Религиозное поклонение деньгам не делало его никоим образом ни эгоистичным, ни скаредным — оно лишь побуждало его беречься, не подвергать себя риску, которого можно благополучно избежать во всем: и в образе жизни, и в трудах, и в увеличении семейства. Он не женился, прежде чем не достиг положения, в котором мог обеспечить потомству достаточно надежное состояние, застрахованное от перемен и превратностей жизни; но даже и после этого он не проявлял безрассудства и ограничился тремя мальчиками и одной долгожданной девочкой, сообразуясь с ростом своего дохода. В тех кругах, где он вращался, его образ действий был настолько обычным, что никто даже не заметил строгой математической зависимости между ростом его дохода и увеличением потомства. Еще менее заметен был кому бы то ни было тот подспудный, неуловимый процесс, в результате которого детям передавались простейшие заповеди его веры.

Дети его, принадлежавшие к поколению, которому хороший тон запрещал много говорить о деньгах, впитали в себя, однако, незыблемый религиозный инстинкт своего отца, его тайную уверенность ценности собственной жизни и, хотя и бессознательный, культ всего того, что служит для поддержания этой жизни. Исподволь и его дети прониклись всем этим, но пока отец был с ними, они знали, что могут себе позволить некоторую расточительность в пользовании тем, что накоплено благодаря заповедям его веры и должно перейти к ним. В детстве они скучали, слушая его наставления насчет денег и того, что на них можно купить; позднее инстинкт, побуждающий тянуться за самым лучшим и подражать тем, кто сильнее (дети разделяют его с собаками и другими животными), помог им понять истинный смысл того, что им говорил отец.

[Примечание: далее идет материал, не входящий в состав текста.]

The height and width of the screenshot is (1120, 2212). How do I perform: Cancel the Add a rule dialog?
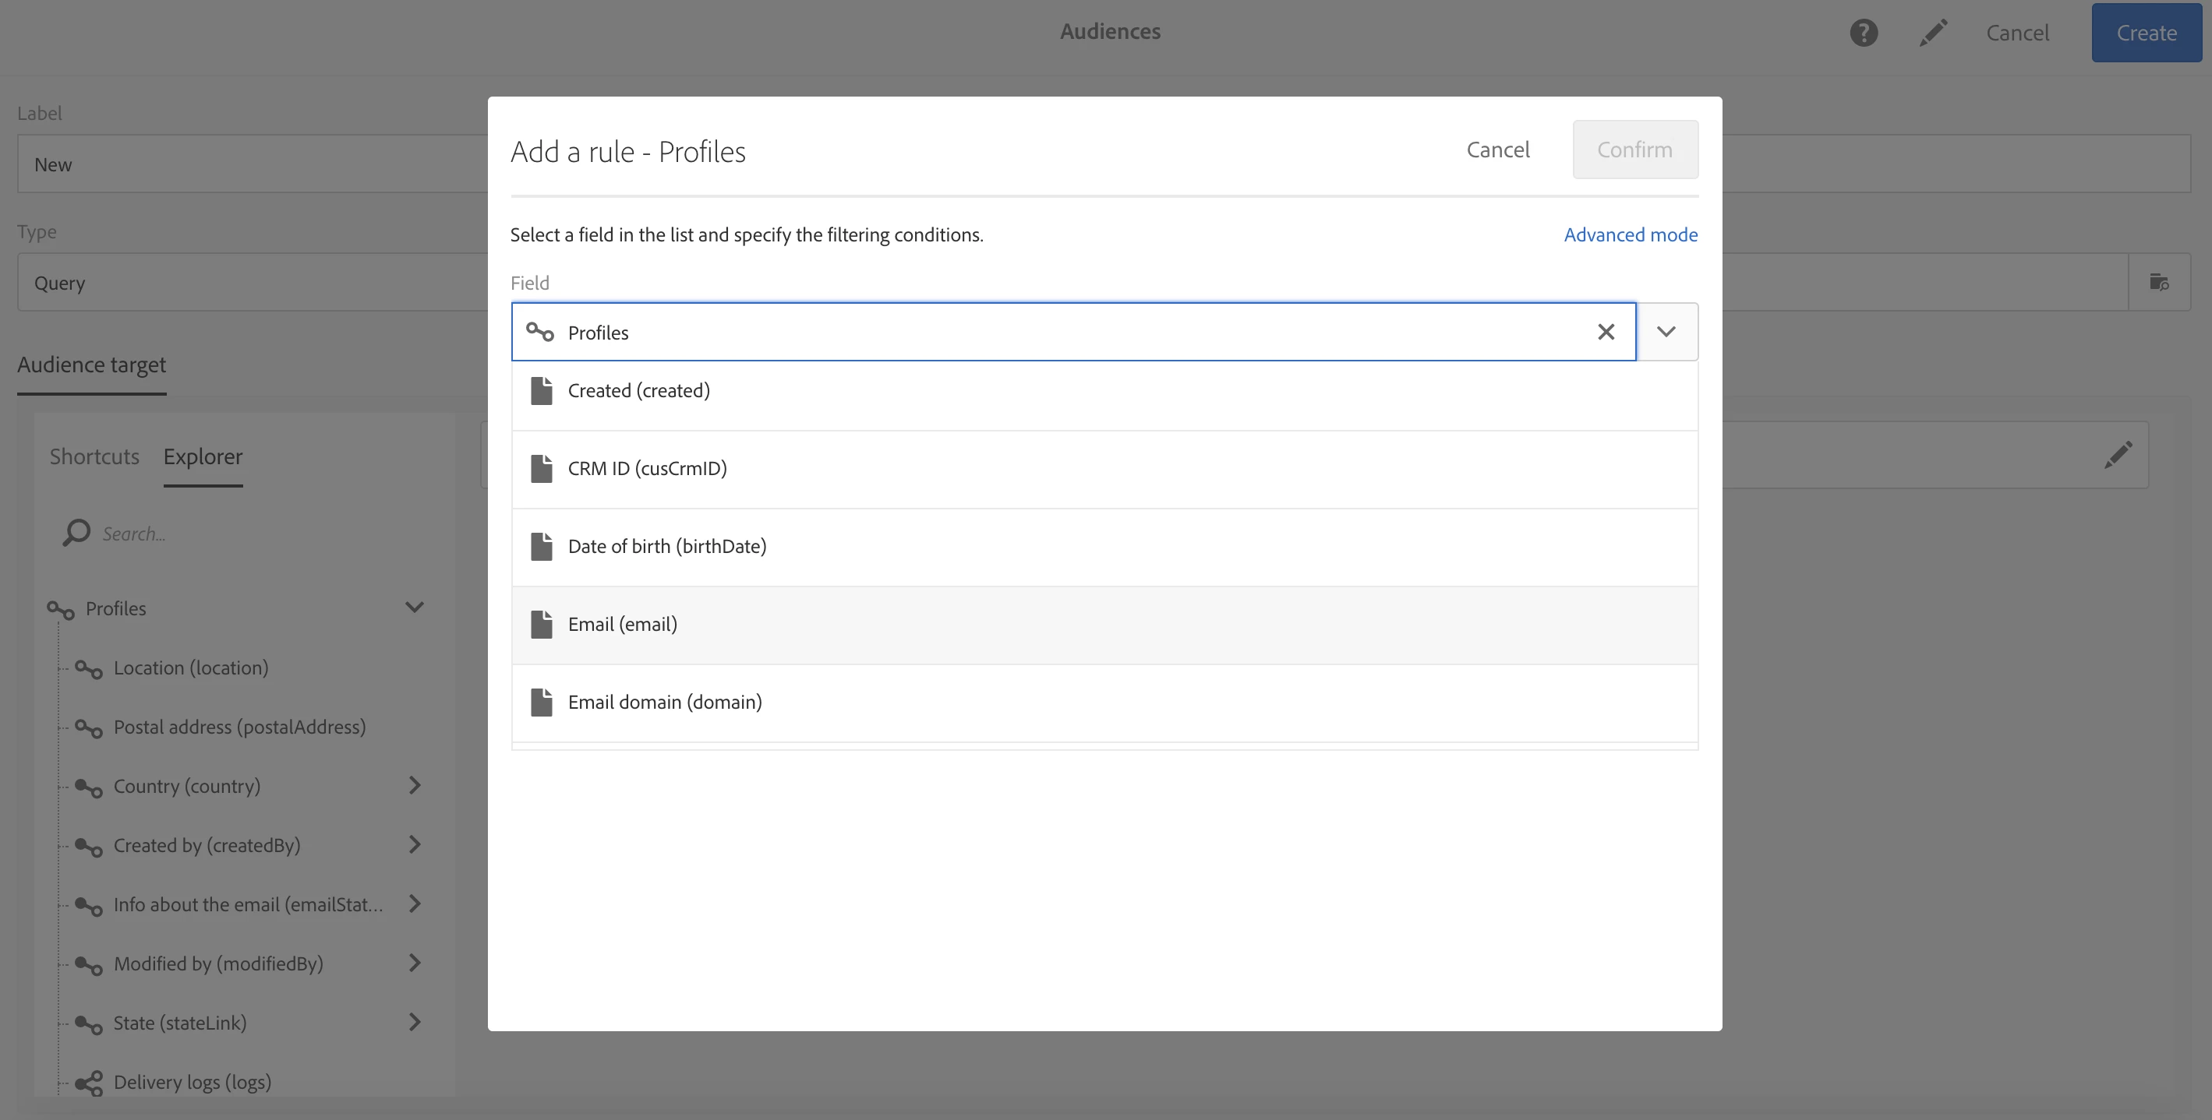[x=1498, y=150]
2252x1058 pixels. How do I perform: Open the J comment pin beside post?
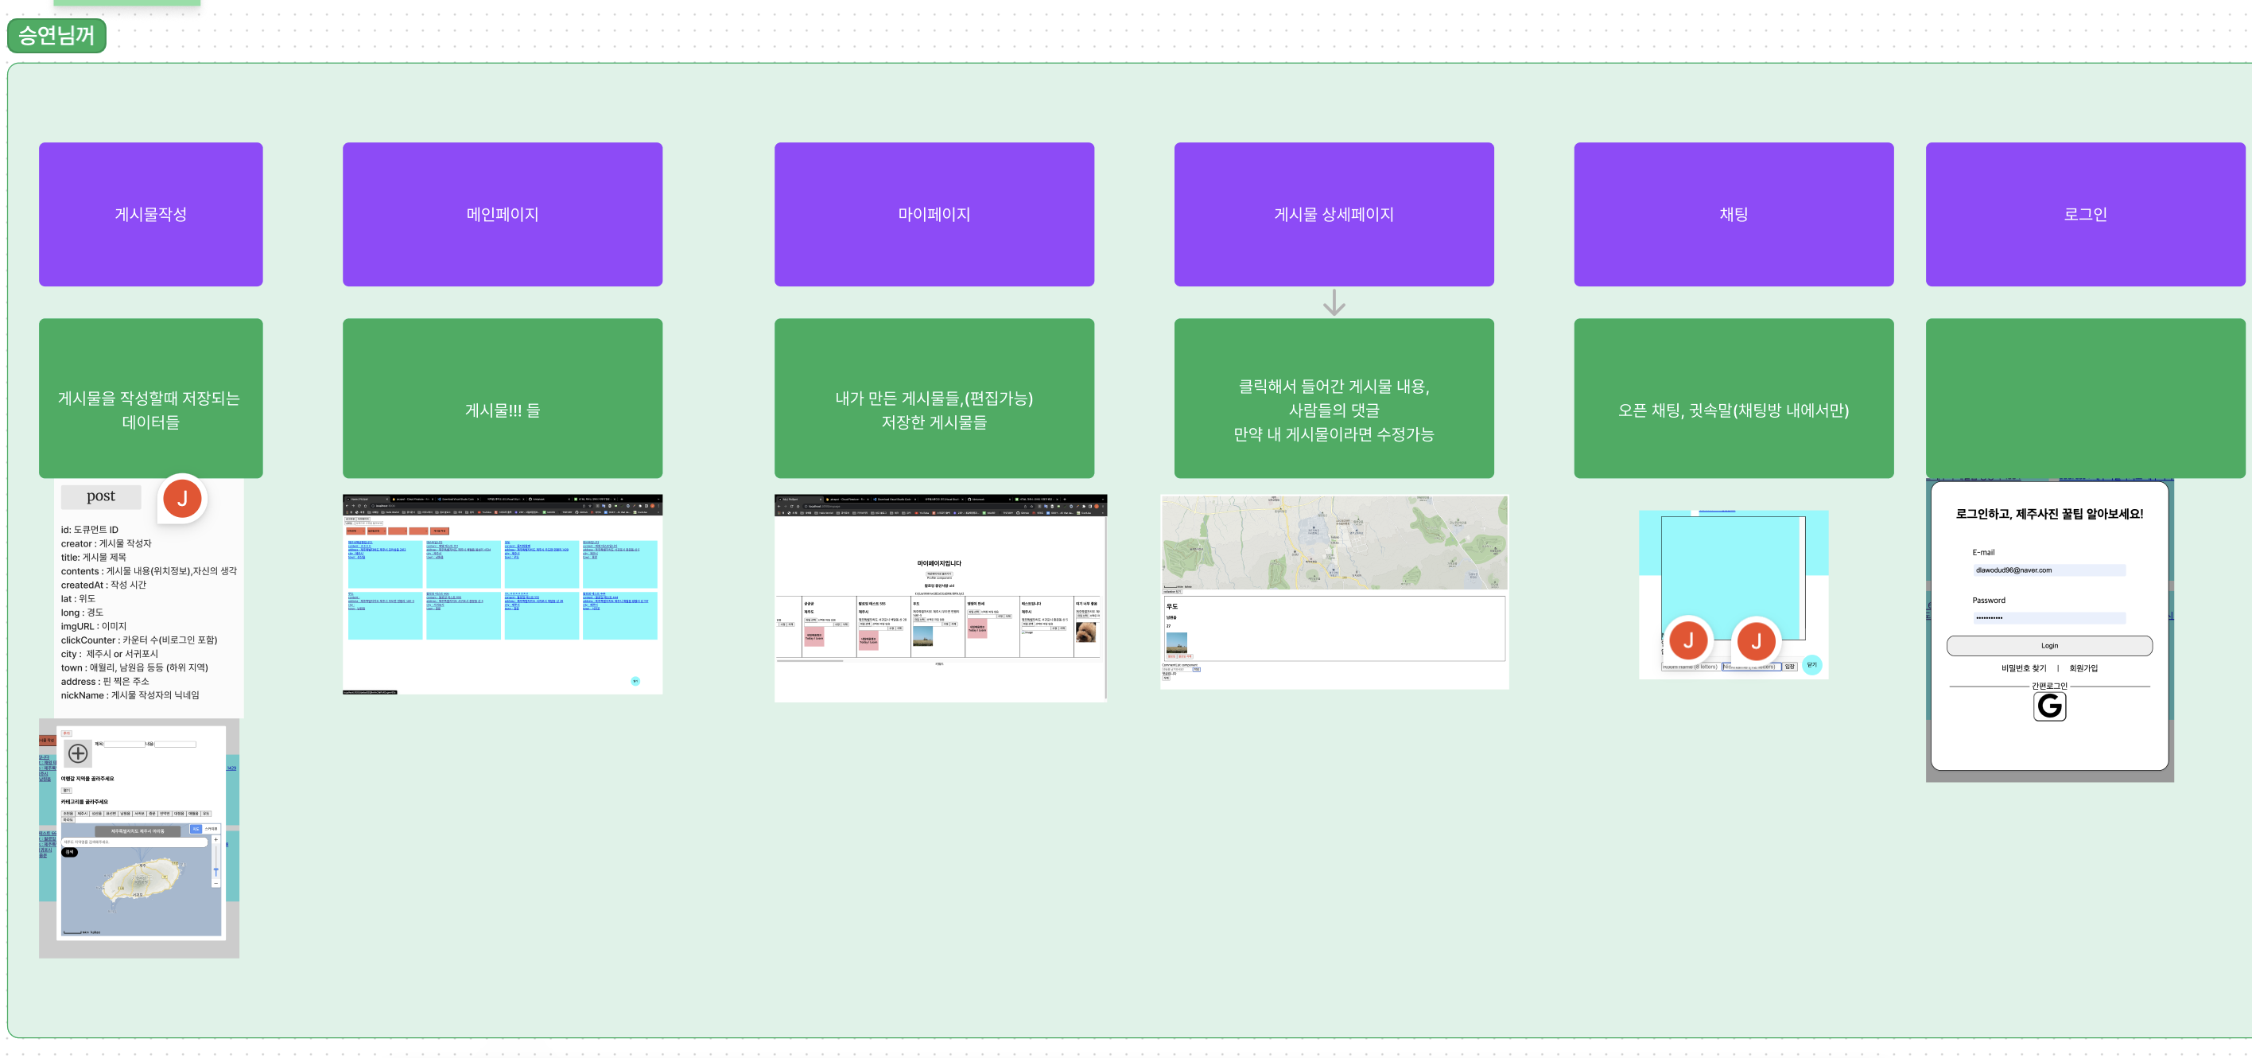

С течением времени они стали чувствовать, что их аристократические замашки все настойчивее требуют, чтобы они скрывали проявления этого инстинкта; и тогда они, сами того не замечая, начали драпировать формальные догматы отцовской веры в будничные покровы мнимого пренебрежения. Вместо догмы «Не стоит этих денег!» они стали употреблять выражение «Недостаточно хорош!» Учение о том, что «дело прежде всего», они формулировали следующим образом: «Не разрешай себе больше удовольствий, чем позволяют твои доходы и здоровье и может выдержать твоя репутация». В будущем их ждали деньги, и не было надобности идти даже на тот более или менее «безопасный» риск, на который вынужден был идти их отец, чтобы нажить эти деньги. На своих детей он мог положиться. Тот же отцовский инстинкт руководил ими, когда они выбирали себе друзей, виды спорта, клуб и занятия. Они точно знали, сколько у них доходов, и старались тратить не больше и не меньше этой суммы. И они так строго придерживались своих правил, что где бы ни находились: в ресторане или загородном доме, в аукционном зале или антикварном магазине, в своем полку или конторе, — повсюду они чувствовали присутствие божества, благословляющего благоразумный и удобный ритуал их веры. В своем поклонении этому божеству они даже превзошли отца, который все еще сохранял привычку падать по ночам на колени, с упорством тибетца призывая чужого ему бога; они ничего не говорили ему, но предпочли бы, чтобы он не делал этого. Ведь они любили своего старого отца, как связь с породившим их прошлым. Они мягко подшучивали над ним за то, что он постоянно говорит о деньгах и все еще думает только о них; но они любили его, и в глубине души их это беспокоило, потому что такая жизнь казалась им чем-то непорядочной.